You won’t find Swift anywhere on that map.
Speaking of computer science for all (as in a post from last week), Apple CEO Tim Cook was visiting a college in the UK to promote the company’s Everyone Can Code curriculum. The UK Guardian was one of the news organizations that covered Cook’s stop, as they might for a visiting rock star.
Although the headline (“Apple’s Tim Cook: ‘I don’t want my nephew on a social network’”) hints that the article will focus on the newly-discovered issue of tech overuse, most of it is a largely flattering profile of Cook. Plus some information about the financial and tax problems Apple is facing in both Europe and the US.
But buried in the small section about whether everyone should learning programming, we find this idea from Cook.
I think if you had to make a choice, it’s more important to learn coding than a foreign language. I know people who disagree with me on that. But coding is a global language; it’s the way you can converse with 7 billion people.

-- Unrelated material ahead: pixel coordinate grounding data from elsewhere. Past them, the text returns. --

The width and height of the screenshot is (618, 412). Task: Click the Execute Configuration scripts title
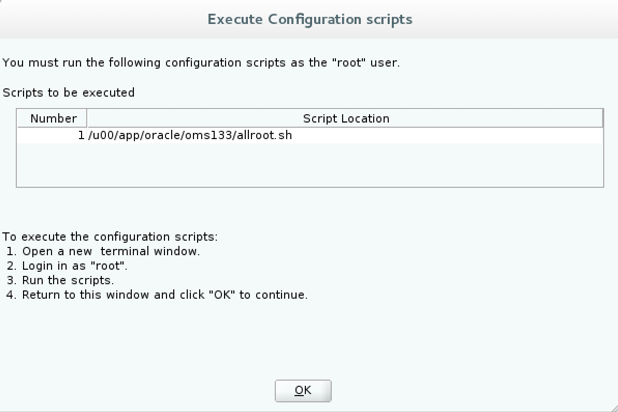310,19
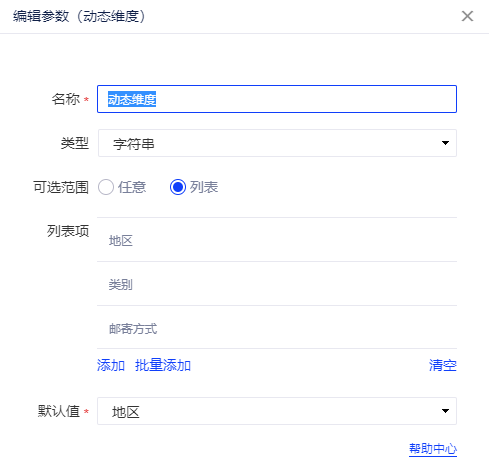Click the 默认值 field label
Viewport: 489px width, 466px height.
click(59, 411)
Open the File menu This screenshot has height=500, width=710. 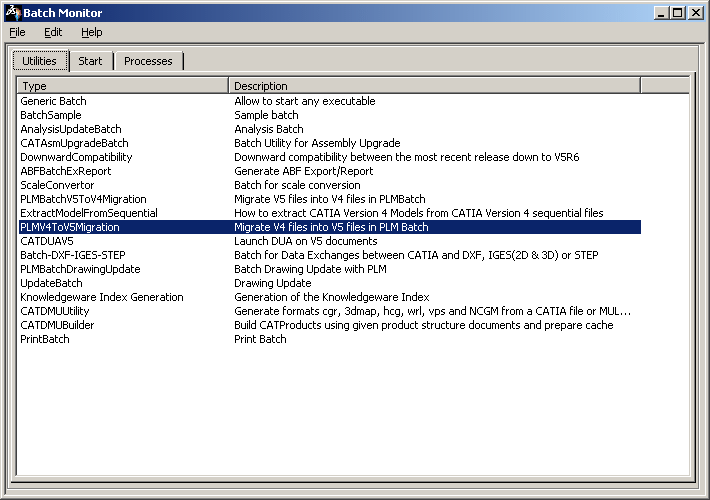point(17,32)
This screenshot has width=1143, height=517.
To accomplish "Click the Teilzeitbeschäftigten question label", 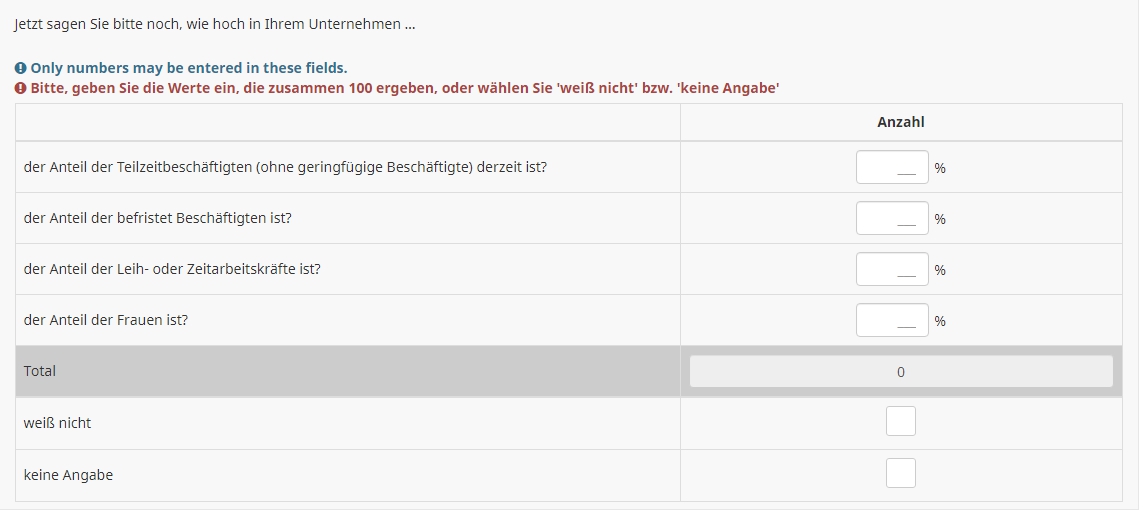I will tap(285, 167).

I’m one who would disagree.
Coding is largely a global standard, but it is not a language for communications. Learning to code does not help students understand the world outside their borders and offers no insight into another culture. It is not more important than learning a conversational language that is not their own.
If a school was, for some reason, forced to make a choice between the two, their students would be far better off in a Spanish or Chinese language course than they would be learning to code.